La Gran Estación Central

La famosa estación Grand Central de Nueva York celebró una ocasión especial en 2013: ¡su centenario! Y la estación no ha dejado de funcionar: ¡600.000 personas (lo que equivale a la población de San Francisco) utilizan la estación a diario!

Cuando entré en el gran vestíbulo de la estación por primera vez, me sentí realmente abrumado. Lo que se percibe inmediatamente es que, en comparación con otras estaciones de tren, Grand Central es sorprendentemente tranquila. Miras a tu alrededor y ves cientos de personas a tu alrededor, pero extrañamente el nivel de ruido parece ser manejable. Junto con el tamaño de la terminal principal, esto provoca una extraña sensación de calma que es muy singular para una estación de tren.

La mayor estación de tren del mundo

La Gran Estación Central
La Gran Estación Central

La Grand Central Station es la mayor estación de tren del mundo y es el edificio más concurrido de la ciudad de Nueva York en términos de visitantes.

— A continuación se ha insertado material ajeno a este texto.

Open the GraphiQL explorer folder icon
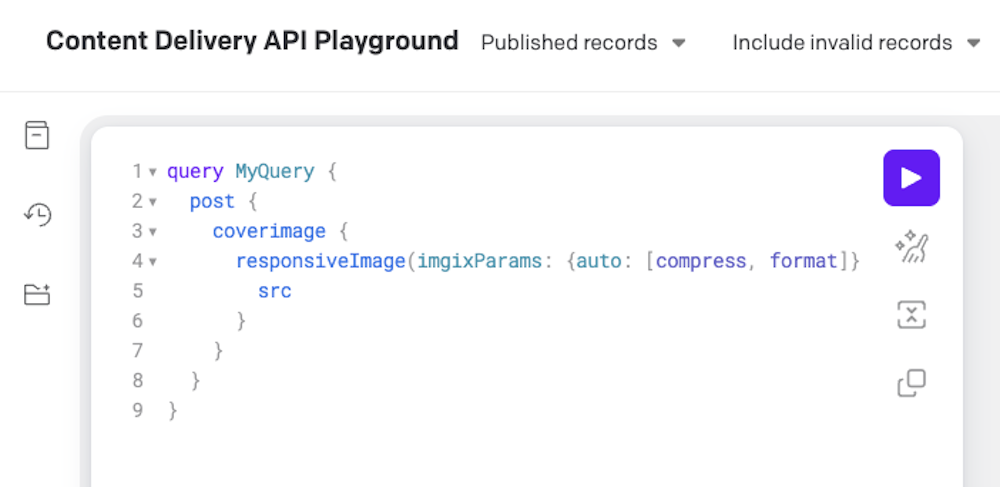Image resolution: width=1000 pixels, height=487 pixels. pyautogui.click(x=37, y=294)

¿Sabías que el cuadro del techo (imagen del cielo) fue pintado en su imagen especular? El pintor puso accidentalmente la imagen al revés. La razón oficial, por supuesto, es que este efecto fue por diseño. El pintor afirmó que la imagen refleja la visión de Dios del cielo desde la esfera celeste, es decir, desde arriba, y no desde abajo.

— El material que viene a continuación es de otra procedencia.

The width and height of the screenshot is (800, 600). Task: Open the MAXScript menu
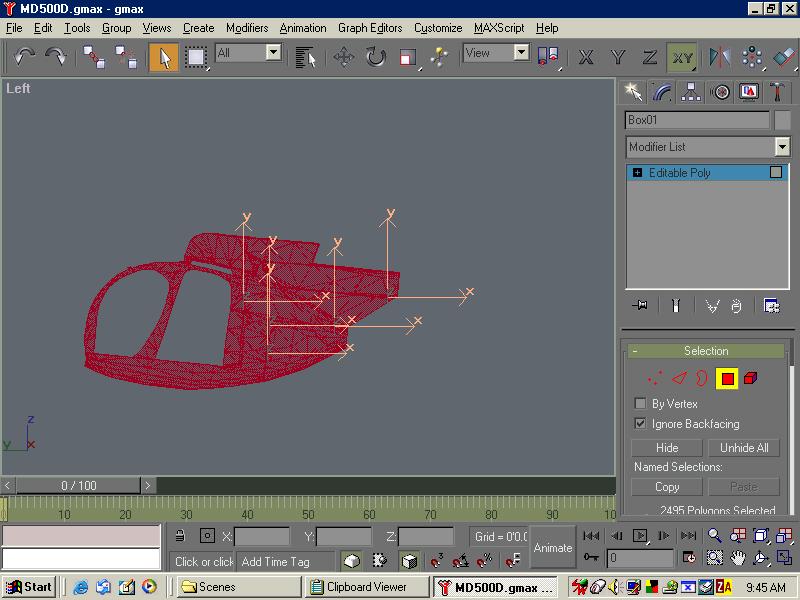[498, 28]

Restaurada a su antigua gloria

Desde 1998, tras una restauración de 600 millones de dólares y 8 años de duración, la Grand Central Station brilla con su antiguo esplendor. Está protegida como monumento histórico nacional desde 1976 y hubo que superar varios obstáculos durante el proceso de renovación.

Los arcos susurrantes

La Grand Central cuenta con algunos elementos arquitectónicos de gran valor, como el emblemático reloj dorado que se encuentra en la cabina de información del centro de la estación. A mucha gente le interesan también los arcos susurrantes que se encuentran en el vestíbulo del comedor, cerca del famoso Oyster Bar & Restaurant. Si dos personas se colocan en los lados opuestos de los arcos, el sonido es amplificado por los arcos haciendo que sea mucho más fuerte en el otro lado. Basta con mirar hacia la pared y hablar a un volumen normal para que los arcos de cerámica amplifiquen el sonido a lo largo del espacio de 10 metros en el centro hasta el otro lado.